Je suis en train de créer un réseau social un peu à la Facebook pour m’entraîner. Le concept est simple, j’ai un espace membre avec des utilisateurs qui peuvent se suivre. Ensuite il y a un thread principale ou l’on peut visualiser tous les posts des membres que l’on suit (comme Facebook en gros sauf qu’à la place d’amis ce sont des follows comme sur twitter).

J’ai utilisé Ajax afin que le thread principale affiche les nouveaux posts sans avoir besoin de recharger la page. Mon implémentation fonctionne parfaitement néanmoins je suis sceptique. Voilà comme je procède :

• j’ai une page post.php dans laquelle il y a deux fonctions : getPost() et postPost(). La première permet de récupérer tous les posts des utilisateurs qu’on follow, et la deuxième permet de poster un post. L’appel de ces deux fonctions se fait à l’aide d’un GET. Si on appelle post.php?getpost=truealors on appelle la fonction getPost()sinon on appelle l’autre fonction.

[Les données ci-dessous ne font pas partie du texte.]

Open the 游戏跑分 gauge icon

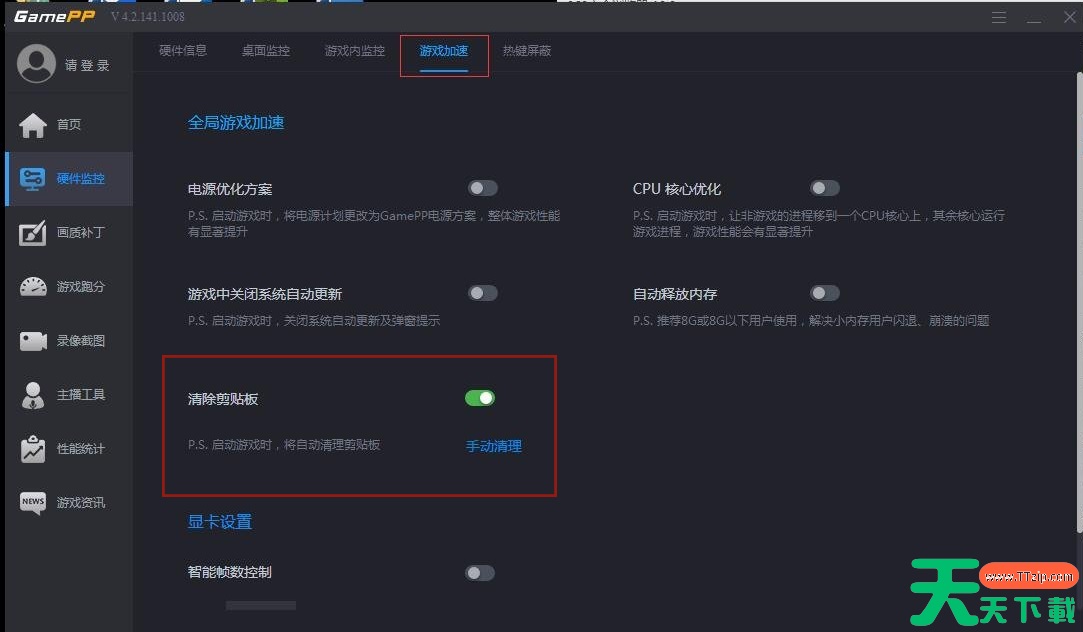(32, 287)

• Maintenant j’ai une page post.js qui appelle les deux fonctions getPost()et postPost() de la page post.php. J’utilise l’objet XMLHttpRequestet j’appelle XHR.open("GET", "post.php?getpost=true") si je veux appeler getPost() et XHR.open("POST", "post.php") si je veux appeler `postPost()``

Tout fonctionne très bien néanmoins je me demande si il n’y a pas des problèmes de sécurité avec cette implémentation ? Je ne serai pas dire quoi, mais j’ai l’impression qu’utiliser un paramètre GET peut permettre à l’utilisateur malicieux de faire n’importe quoi, d’accéder à la page post.php qui peut-être constitue un problème.

Le deuxième problème que j’ai c’est que dans mon fichier .js je fais à la fin const interval = window.setInterval(getSearchResult, 100); mais du coup si il y a plein d’utilisateurs le serveur va être complètement dépassé non ? Y a t-il une autre solution qu’utiliser cette fonction ? Par exemple c’est au serveur de dire au client quand il y a un nouveau post, au lieu que ça soit toujours à moi de demander si de nouveaux posts sont apparues.

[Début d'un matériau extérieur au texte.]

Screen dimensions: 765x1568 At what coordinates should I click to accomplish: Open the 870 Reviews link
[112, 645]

J’espère que mes problèmes sont clairs

Merci beaucoup.

Tu pourrais séparer ces deux fonctionnalités dans deux fichiers séparément, ou du moins deux addresses séparées (je ne sais pas si tu utilises un système d’adressage ou non). Par exemple, si l’envoi d’un post se fait uniquement via API, tu pourrais le mettre sur une addresse /api/post.

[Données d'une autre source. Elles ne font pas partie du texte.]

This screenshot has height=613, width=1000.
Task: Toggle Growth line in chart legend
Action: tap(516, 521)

En ce qui concerne la sécurité, le plus évident ici serait l’injection de code. Tu dois avoir un moyen d’échapper le texte qui t’est envoyé afin qu’il ne soit interprété ni par ton serveur, ni par les clients qui iront le lire plus tard.

(note que je ne sais pas faire ça, personnellement, je me contente d’utiliser un framework qui sait très bien le faire)

Pour que ce soit le serveur qui informe les clients de nouveaux posts, tu pourrais te tourner vers les websockets. Il est tout à fait possible d’implémenter ça en PHP côté serveur, même si c’est un peu plus compliqué qu’en utilisant AJAX.

Ceci dit, si tu veux supporter les vieux navigateurs (qui supporteraient AJAX mais pas les websockets), tu devrais garder les 2 implémentations. Et là, pour réduire la charge sur le serveur, il n’y a pas de magie : tu devrais peut-être limiter ton intervalle de récupération à 1 ou 2s, d’autant que je ne crois pas que 10x/s soit particulièrement utile.

Au delà de limiter l’intervalle, attention avec setInterval qui n’attend pas qu’une requête soit revenue pour en lancer une nouvelle.

En cas de latence ça pourrait surcharger le réseau plus que nécessaire en lançant des requêtes simultanées ou consécutives.

Il vaudrait mieux utiliser setTimeout avec un callback récursif.